Accounts filed by Amazon in the US show that the company’s UK sales were $7.29bn (£4.47bn) in 2013, an increase of 12.6 per cent year on year. However, that is a slowdown from 2012, when revenues grew by 21.1 per cent.
The slowdown was despite total online sales growing by 16 per cent in 2013, up from 14 per cent in 2012, according to figures from IMRG.
The slowdown in revenue growth comes after Amazon came under fire last year over the amount of corporation tax it pays in the UK. Both MPs and consumer groups have called for people to stop shopping at the ecommerce firm over its low tax payments, which came in at £3.2m in 2012 in part because it processes sales from its offices in Luxembourg.
Figures from YouGov’s Brand Index show a drop in consumer perceptions of Amazon over the past year. The firm’s “Reputation” and “Recommend” scores have both fallen by 7.1 points over the past year, while its “Index” score, a measure of the overall performance of a brand that takes into account metrics including satisfaction, value and quality, fell 4.4 points.
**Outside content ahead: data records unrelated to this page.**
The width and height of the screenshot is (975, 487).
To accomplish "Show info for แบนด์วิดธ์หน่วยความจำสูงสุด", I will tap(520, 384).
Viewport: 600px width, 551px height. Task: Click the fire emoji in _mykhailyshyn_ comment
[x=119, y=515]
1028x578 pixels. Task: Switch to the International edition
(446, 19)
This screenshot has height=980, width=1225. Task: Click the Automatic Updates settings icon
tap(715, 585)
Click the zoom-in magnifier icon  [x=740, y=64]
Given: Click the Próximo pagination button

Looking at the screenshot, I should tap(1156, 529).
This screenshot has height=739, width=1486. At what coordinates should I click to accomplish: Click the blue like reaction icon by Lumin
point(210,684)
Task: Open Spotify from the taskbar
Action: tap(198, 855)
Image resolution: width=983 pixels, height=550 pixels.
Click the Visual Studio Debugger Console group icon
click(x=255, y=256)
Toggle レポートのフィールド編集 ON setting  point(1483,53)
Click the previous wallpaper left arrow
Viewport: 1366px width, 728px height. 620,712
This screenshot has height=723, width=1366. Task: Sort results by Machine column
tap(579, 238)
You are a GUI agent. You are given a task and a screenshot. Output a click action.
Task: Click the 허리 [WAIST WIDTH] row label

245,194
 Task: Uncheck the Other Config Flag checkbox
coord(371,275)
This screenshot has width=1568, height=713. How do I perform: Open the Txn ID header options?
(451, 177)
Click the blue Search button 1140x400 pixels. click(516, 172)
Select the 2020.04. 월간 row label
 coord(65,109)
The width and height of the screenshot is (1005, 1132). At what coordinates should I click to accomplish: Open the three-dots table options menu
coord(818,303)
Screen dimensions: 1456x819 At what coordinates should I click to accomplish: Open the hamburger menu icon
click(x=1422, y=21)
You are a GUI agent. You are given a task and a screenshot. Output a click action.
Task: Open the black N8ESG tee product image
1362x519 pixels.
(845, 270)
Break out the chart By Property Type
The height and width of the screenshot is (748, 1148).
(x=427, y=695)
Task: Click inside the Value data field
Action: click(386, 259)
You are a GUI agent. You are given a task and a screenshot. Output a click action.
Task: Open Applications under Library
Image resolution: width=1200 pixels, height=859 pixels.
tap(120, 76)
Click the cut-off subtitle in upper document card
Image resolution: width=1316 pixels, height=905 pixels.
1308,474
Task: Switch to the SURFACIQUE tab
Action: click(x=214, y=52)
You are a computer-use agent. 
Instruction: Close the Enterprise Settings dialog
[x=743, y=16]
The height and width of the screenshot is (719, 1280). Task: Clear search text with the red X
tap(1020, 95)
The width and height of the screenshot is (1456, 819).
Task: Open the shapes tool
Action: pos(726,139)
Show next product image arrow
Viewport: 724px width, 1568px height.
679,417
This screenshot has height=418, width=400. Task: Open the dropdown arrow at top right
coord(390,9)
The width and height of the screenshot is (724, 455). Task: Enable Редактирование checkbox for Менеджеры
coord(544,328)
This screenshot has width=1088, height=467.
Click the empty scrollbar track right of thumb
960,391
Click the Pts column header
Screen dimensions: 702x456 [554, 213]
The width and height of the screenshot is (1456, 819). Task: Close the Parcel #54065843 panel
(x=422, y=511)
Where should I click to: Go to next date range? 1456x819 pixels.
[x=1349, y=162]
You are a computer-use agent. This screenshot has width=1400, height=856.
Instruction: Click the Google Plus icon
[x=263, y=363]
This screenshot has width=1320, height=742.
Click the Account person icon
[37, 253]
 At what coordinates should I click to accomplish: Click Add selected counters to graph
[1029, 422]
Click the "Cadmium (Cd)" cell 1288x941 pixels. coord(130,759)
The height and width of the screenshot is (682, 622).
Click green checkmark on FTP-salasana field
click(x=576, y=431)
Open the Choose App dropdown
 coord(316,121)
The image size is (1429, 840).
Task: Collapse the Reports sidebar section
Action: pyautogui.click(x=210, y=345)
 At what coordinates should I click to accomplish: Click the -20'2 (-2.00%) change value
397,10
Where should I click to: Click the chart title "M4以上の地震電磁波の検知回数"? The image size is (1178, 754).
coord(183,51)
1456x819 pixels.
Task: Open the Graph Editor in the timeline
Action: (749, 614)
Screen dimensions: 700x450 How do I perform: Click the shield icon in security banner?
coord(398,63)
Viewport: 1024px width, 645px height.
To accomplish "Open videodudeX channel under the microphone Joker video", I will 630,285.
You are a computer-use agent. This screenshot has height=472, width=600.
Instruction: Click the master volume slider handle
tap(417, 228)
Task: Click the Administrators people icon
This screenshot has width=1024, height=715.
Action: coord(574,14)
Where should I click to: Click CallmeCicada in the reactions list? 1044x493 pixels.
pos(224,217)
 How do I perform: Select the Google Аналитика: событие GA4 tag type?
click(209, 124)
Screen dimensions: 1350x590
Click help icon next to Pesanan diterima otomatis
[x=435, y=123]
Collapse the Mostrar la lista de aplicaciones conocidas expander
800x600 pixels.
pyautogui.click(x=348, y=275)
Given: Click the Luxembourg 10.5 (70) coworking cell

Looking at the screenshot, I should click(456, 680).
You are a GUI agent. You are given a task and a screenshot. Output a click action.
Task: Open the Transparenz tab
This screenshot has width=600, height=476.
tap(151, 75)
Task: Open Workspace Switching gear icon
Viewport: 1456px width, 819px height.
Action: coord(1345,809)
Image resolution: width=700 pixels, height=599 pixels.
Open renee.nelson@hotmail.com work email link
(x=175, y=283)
In a recent study by Nunwood, Amazon lost its place as the top brand for customer experience among UK shoppers, pushed into fourth place by John Lewis, QVC and First Direct. At the time, Nunwood’s director David Conway attributed much of Amazon’s drop to the “adverse publicity” it received over its tax arrangements and its negative impact on the brand.
Traditional retailers have also increased competition in the ecommerce space, focusing on improving their online operations and making delivery more convenient through click-and-collect services that make use of their physical stores. John Lewis is making use of its Waitrose stores, while Argos has inked a deal with eBay so people can pick up orders in its stores.
James McGregor, director at retail consultants Retail Remedy, says: “Amazon is in an increasingly competitive space. Other major retailers are wising up to the Amazon model and this will inevitably impact its sales.
“One weakness in the Amazon model, which other major retailers are exploiting, is the click-and-collect proposition. You can click with Amazon but you can’t collect and it’s likely that this is leading some consumers to buy elsewhere.”
Many are also taking the price battle to Amazon. Dixons CEO Sebastian James recently said the firm plans to launch a price comparison app that will let customers scan products in store and show competitors’ prices, including online rivals such as Amazon.
Despite the revenue slowdown and rising competition, Amazon’s sales growth does continue to outpace many of its high street rivals and the ecommerce site has made a number of improvements to its service, including launching Sunday delivery.
“While revenues have been coming down, this growth is no mean feat and something that many retailers in the current climate would give and arm and a leg for.”